Entré en vigueur le 23 décembre 2013, le nouveau programme pluriannuel - Horizon 2020 , s'étalant sur la période 2014-2020 -, est doté d'un budget de 75 milliards d'euros . Suite aux nombreuses critiques - provenant notamment d'une sévère politique d'audit ex-post menée par la Commission elle-même - visant la complexité du modèle de financement des 6 ème et 7 ème PCRD, Horizon 2020 s'est trouvé radicalement simplifié sous trois aspects :

- simplification de la base légale : Horizon 2020 est fondé par deux règlements (règlement dit « cadre » et règlement sur les règles de participation) et une décision instituant un programme spécifique unique d'Horizon 2020 qui précise le contenu des différents programmes ;

- simplification de l'architecture : trois priorités (excellence scientifique, primauté industrielle et défis sociétaux) et non plus quatre programmes comme dans le 7 ème PCRD. Le programme couvre également un champ plus large que précédemment, dans la mesure où il rassemble en un seul programme l'ensemble des programmes auparavant existants pour financer la recherche et l'innovation;

- simplification des conditions de participation : les mêmes règles s'appliquent à tous les projets et initiatives - avec quelques exceptions possibles, mais très restreintes - et le modèle de remboursement des coûts est fortement simplifié, de façon à réduire le risque d'erreur, à accélérer l'attribution des financements et à revenir à une politique d'audit plus mesurée.

Le MENESR a organisé un ensemble d'opérations visant à préparer la communauté nationale de recherche et d'innovation au changement de paradigme du programme cadre européen Horizon 2020 et à faire connaître les enjeux scientifiques et financiers de ce nouveau programme. La direction générale de la recherche et de l'innovation (DGRI) a mis en place un plan d'action pour assurer le suivi de la participation française à Horizon 2020.

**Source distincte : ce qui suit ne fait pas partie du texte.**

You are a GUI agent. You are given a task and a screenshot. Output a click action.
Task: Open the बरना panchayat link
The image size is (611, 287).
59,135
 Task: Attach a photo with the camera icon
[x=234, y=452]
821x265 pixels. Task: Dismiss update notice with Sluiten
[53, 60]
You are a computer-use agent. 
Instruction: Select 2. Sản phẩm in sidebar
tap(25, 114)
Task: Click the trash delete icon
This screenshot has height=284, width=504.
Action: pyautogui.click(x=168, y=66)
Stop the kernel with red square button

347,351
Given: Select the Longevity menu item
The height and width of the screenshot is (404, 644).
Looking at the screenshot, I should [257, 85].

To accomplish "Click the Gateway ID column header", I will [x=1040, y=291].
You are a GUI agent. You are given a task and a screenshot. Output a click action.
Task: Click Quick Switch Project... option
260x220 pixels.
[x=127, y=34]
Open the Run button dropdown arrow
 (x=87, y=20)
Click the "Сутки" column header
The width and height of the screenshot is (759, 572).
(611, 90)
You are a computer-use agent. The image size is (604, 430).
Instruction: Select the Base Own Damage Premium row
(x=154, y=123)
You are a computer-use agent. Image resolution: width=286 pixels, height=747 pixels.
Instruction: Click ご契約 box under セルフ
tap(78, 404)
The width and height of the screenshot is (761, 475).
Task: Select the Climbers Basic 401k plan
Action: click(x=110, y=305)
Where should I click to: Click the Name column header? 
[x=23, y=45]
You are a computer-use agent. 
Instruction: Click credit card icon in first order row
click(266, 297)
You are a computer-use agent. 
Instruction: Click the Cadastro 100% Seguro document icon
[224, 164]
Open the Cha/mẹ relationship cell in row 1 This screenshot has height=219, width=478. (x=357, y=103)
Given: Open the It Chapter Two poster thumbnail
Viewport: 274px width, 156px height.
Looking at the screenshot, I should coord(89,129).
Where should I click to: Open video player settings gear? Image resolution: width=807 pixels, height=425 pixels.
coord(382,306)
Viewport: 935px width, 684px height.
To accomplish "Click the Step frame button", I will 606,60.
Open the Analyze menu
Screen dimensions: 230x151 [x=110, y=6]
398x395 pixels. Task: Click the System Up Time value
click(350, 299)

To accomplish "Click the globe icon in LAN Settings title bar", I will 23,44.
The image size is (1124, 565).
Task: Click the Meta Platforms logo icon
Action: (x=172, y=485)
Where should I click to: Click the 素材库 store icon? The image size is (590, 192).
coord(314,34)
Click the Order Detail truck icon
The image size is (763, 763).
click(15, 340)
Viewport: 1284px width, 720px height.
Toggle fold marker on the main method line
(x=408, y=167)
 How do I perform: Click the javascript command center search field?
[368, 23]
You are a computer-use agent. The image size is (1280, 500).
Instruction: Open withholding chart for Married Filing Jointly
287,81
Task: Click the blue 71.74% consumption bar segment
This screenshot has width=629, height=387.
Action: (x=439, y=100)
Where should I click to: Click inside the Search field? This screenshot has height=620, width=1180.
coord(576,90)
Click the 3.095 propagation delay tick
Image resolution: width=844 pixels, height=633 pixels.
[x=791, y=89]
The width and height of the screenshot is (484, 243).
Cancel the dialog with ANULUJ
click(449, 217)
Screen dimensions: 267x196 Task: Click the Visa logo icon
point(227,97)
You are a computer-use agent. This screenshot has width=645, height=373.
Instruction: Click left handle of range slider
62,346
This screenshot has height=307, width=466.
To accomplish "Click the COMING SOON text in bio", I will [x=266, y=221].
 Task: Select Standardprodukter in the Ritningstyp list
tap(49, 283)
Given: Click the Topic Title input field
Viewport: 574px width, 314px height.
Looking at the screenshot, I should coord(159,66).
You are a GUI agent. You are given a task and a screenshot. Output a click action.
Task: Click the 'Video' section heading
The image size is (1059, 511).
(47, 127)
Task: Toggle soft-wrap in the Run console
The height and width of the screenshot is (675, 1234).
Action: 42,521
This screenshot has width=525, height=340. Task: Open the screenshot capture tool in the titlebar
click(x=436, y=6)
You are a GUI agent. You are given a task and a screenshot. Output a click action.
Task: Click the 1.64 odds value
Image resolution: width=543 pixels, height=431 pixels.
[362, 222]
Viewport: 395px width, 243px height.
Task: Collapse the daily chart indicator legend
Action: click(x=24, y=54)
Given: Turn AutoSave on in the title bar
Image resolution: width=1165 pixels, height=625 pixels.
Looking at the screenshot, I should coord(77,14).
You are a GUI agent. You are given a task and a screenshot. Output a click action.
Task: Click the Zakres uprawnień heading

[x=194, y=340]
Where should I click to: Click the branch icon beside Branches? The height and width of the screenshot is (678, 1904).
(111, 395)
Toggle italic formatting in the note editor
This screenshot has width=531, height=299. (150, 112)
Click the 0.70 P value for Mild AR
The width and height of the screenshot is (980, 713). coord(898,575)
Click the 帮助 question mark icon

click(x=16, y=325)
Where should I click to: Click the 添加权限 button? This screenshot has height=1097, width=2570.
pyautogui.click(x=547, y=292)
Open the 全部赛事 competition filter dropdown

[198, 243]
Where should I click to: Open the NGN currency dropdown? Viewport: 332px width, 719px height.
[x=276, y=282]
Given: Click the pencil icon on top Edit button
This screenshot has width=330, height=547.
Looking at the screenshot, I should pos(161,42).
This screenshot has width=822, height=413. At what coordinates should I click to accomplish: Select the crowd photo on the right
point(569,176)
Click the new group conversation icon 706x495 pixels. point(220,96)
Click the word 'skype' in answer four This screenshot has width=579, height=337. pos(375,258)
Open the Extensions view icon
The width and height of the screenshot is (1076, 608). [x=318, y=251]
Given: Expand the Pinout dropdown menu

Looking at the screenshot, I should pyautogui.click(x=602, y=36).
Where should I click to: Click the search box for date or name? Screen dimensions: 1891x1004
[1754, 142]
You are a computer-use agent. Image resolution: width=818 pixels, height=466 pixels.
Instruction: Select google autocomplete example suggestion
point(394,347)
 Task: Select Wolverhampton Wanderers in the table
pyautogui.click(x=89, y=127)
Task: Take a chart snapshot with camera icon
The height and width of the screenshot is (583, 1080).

Néanmoins, la performance française est en baisse par rapport au précédent PCRD : les équipes françaises ont obtenu, à fin 2015, un total de 1,7 milliard d'euros, soit 10,4 % des financements disponibles . Annuellement, en 2014, si la France a obtenu 11,6 % des financements engagés, elle n'en a obtenu que 9,2 % en 2015. Et si elle reste le troisième bénéficiaire, après l'Allemagne et le Royaume-Uni, elle est aujourd'hui talonnée par l'Espagne (9,1 %).

ÉVOLUTION ANNUELLE DES PARTS DE FINANCEMENT OBTENUS DANS LE CADRE DES PCRD PAR SIX PAYS EUROPÉENS

Source : MENESR.

Il convient néanmoins de distinguer selon les thématiques de recherche et selon les établissements. S'agissant des thématiques, on observe une difficulté plus marquée sur le pilier 3 consacré aux défis sociétaux 20 ( * ) avec, dans certains cas, des parts de financements obtenus très basses (5,2 % pour le défi « sociétés inclusives, innovantes et réflexives », 7,8 % pour « environnement et climat » ou encore 7,8 % pour « sociétés sûres »), alors que l'on constate, dans d'autres domaines, résultats plus proches des attentes (celui des transports, par exemple, à 12,5 %).

S'agissant des établissements, il est à noter que deux établissements français se situent dans les dix premiers établissements bénéficiaires des appels à projet dans le cadre du programme. Le CNRS est le premier bénéficiaire du programme, avec 281 millions d'euros, et le CEA le troisième, avec 107 millions d'euros. Ils représentent ensemble 27 % des financements obtenus par la France (contre 25 % dans le cadre du précédent PCRD).

Comme le remarquait le rapport conjoint d'inspections 21 ( * ) sur la participation française au programme-cadre rendu en février dernier, « ce niveau de participation ne reflète pas le potentiel français relatif dans la recherche européenne, qu'il soit mesuré en termes de part des dépenses intérieures de recherche et développement européennes (17,4 %), d'effectifs de chercheurs (15,4 %), ou de brevets déposés (15,7 %) ; seule, la part dans les publications européennes (11,7 %) est comparable à la participation française. D'autres pays, comme le Royaume-Uni ou les Pays-Bas, ont des performances relatives bien supérieures au regard de leur potentiel ». Surtout, les gains potentiels pour le financement de la recherche s'échelonnent , selon ce rapport, entre 100 et 600 millions d'euros par an . Il est donc indispensable de relever le taux de retour de la France dans les années à venir.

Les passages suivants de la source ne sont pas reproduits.